The Boston Bruins begin their quest for a second straight Stanley Cup as the #2 seed in the East and champs of the Northeast Division. The Washington Capitals have a recent history of playoff disappointment as a favorite, but after a tough season now get to play the underdog role from the 7-slot. TheSportsNotebook previews this great battle of the East Coast…
Boston is a well-balanced team that has no real weaknesses. Even though they lost their top scorer, Nathan Horton, to a concussion that will leave him out of the playoffs, the Bruins still finished third in the league in scoring. They did so, because Horton was only nominally the top offensive player. In reality this is a team that gets contributions everywhere on the ice, with the passing of defenseman Zdeno Chara, and contributions up front from Milan Lucic, David Krejici and Patrice Bergeron. The Bruins succeed offensively by sustained assault, as they also rank third in shots on goal.
The Washington team that Boston will attack has serious problems in goal right now. Tomas Vokoun was inconsistent to begin with and now a groin injury has his status uncertain. Michael Neuvirth is tentatively expected to start Thursday’s opener, but he’s got a knee problem. Given that neither one has played well, would the Caps be better off just blowing the whole thing up, going for the romantic storyline and giving untested 22-year-old Braden Holby a shot? I can tell you as a Boston fan that it’s the scenario I fear the most. The Bruins can handle Washington’s regular goalies. They might blow Holby out of the arena. But unfamiliarity is never a positive development for the favorite.

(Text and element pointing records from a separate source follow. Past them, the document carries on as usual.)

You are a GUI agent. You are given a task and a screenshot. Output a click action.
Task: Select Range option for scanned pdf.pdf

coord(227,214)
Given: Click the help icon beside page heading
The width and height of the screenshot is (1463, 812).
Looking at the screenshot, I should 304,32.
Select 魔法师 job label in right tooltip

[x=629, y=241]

One player who will be eminently familiar to everyone is Washington forward Alex Ovechkin. His final numbers weren’t superstar-level due to a slow start, but he still scored 38 goals and he’s the reason why a team that only ranks 23rd in getting shots is able to translate that into being 14th in scoring goals. But Boston can answer Ovechkin with an above-average team defense and a goalie in Tim Thomas, who had some tough stretches this year and he’s getting up there in age, but still played well and has that warrior mentality you want in the playoffs.
The special teams are not a strength for either team, with both ranking considerably higher in 5-on-5 play. This is something that speaks of well of the winner’s ability to advance, since you don’t want to dependent on officiating at this time of year.

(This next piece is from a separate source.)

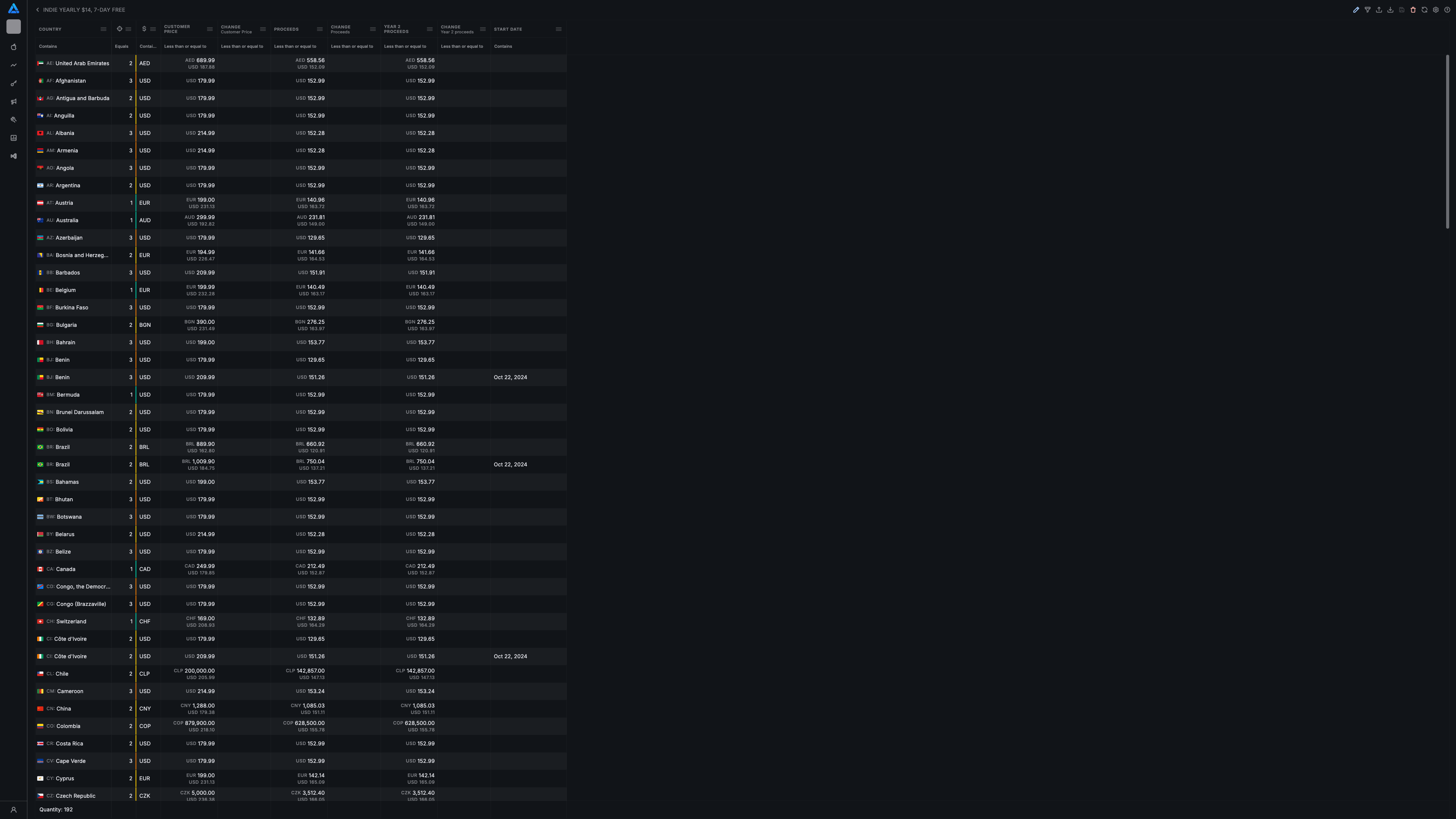Viewport: 1456px width, 819px height.
Task: Click the Proceeds column header
Action: click(287, 30)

I know it must come off that I think Boston is a heavy favorite, but I don’t see it that way. Maybe it’s the fan in me overriding the analyst, because based on the numbers—including recent form, where each team won 11 of 20 to end the season—there’s just no reason to think Washington should win. Even allowing for the considerable talent of Ovechkin, the looser officiating in the playoffs make it harder for a forward to step up and dominate. But on the flip side, after so many years of favorite flameouts, it would be in keeping with the NHL playoffs for the Caps to suddenly turn into the feisty dog. But in the end, I’ll take the Bruins’ team offense to trump Washington’s goaltending issues in a hotly contested series.